(SOURCE INFORMATION begins)

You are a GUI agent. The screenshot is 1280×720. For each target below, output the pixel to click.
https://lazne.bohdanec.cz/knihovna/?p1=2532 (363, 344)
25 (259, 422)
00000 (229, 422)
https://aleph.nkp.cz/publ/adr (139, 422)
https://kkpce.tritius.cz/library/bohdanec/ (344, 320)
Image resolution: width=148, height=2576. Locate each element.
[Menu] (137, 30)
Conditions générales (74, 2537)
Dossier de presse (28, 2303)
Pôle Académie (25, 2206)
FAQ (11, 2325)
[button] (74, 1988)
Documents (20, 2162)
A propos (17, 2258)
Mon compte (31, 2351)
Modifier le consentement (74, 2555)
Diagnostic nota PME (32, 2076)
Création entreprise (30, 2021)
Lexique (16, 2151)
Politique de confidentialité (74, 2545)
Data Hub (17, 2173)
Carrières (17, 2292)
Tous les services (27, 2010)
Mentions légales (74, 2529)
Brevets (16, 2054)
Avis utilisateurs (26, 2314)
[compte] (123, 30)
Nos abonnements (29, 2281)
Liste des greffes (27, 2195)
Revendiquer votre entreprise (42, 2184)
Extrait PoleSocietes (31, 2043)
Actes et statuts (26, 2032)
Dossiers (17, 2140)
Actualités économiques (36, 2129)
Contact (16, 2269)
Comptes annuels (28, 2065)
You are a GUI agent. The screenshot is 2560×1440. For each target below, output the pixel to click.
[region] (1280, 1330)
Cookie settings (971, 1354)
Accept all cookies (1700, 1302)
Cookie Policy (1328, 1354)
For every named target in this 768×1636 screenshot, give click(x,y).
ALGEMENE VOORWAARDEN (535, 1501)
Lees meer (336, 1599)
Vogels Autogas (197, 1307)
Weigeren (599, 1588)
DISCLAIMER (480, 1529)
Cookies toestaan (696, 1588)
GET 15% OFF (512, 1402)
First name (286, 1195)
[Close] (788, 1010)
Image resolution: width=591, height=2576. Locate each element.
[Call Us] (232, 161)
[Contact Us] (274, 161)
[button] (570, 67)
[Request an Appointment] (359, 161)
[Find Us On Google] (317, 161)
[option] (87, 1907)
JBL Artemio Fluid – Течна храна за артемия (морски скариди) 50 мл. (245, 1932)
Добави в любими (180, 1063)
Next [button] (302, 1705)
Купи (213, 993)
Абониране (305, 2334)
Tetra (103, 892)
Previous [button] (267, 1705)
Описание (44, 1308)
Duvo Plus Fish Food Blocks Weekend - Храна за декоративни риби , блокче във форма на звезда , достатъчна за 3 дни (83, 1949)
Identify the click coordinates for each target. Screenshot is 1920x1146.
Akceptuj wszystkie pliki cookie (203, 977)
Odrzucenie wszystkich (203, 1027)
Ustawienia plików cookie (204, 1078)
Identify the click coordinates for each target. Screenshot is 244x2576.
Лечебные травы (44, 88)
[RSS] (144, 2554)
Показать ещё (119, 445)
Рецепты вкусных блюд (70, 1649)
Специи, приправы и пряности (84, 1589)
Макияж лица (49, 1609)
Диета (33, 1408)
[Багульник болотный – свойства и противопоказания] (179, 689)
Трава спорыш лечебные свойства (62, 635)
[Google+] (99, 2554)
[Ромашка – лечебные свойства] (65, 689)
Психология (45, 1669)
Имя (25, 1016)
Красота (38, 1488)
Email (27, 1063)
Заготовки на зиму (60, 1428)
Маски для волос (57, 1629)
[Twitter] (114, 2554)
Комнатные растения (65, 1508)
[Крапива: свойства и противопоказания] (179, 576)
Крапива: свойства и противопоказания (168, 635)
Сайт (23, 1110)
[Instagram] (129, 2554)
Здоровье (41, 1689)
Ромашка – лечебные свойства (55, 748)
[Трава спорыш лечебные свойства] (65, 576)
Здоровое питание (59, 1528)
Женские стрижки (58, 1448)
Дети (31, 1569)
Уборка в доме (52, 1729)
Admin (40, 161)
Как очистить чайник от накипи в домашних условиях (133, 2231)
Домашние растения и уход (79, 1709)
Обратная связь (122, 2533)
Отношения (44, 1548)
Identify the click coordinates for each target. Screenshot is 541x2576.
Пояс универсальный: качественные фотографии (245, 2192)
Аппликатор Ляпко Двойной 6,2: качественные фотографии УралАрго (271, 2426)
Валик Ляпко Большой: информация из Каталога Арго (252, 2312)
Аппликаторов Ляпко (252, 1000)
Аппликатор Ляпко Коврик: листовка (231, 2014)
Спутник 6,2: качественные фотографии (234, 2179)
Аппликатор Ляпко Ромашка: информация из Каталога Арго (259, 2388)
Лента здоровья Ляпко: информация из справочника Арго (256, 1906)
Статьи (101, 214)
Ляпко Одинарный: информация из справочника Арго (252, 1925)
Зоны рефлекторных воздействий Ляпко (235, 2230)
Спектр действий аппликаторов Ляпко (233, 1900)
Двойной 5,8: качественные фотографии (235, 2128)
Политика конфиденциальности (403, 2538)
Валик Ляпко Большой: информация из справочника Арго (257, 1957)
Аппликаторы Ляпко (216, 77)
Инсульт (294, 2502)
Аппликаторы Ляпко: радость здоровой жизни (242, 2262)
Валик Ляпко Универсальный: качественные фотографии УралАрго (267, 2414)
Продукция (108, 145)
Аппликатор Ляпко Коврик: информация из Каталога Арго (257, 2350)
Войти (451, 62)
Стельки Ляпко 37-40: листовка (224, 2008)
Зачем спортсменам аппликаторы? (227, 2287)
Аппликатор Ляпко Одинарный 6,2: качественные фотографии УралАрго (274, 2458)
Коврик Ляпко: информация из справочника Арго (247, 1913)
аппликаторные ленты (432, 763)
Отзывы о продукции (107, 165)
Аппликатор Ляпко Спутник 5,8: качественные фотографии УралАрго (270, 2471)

(SOURCE INFORMATION ends)

▸ **DIRECTIONS**
Take the stretch of lines above from the one containing "Обратная связь (122, 2533)" through the one containing "Ляпко Одинарный: информация" and repeat it exactly, adding no other line.

▸ **PROBLEM SOLUTION**
Обратная связь (122, 2533)
Отношения (44, 1548)
Identify the click coordinates for each target. Screenshot is 541x2576.
Пояс универсальный: качественные фотографии (245, 2192)
Аппликатор Ляпко Двойной 6,2: качественные фотографии УралАрго (271, 2426)
Валик Ляпко Большой: информация из Каталога Арго (252, 2312)
Аппликаторов Ляпко (252, 1000)
Аппликатор Ляпко Коврик: листовка (231, 2014)
Спутник 6,2: качественные фотографии (234, 2179)
Аппликатор Ляпко Ромашка: информация из Каталога Арго (259, 2388)
Лента здоровья Ляпко: информация из справочника Арго (256, 1906)
Статьи (101, 214)
Ляпко Одинарный: информация из справочника Арго (252, 1925)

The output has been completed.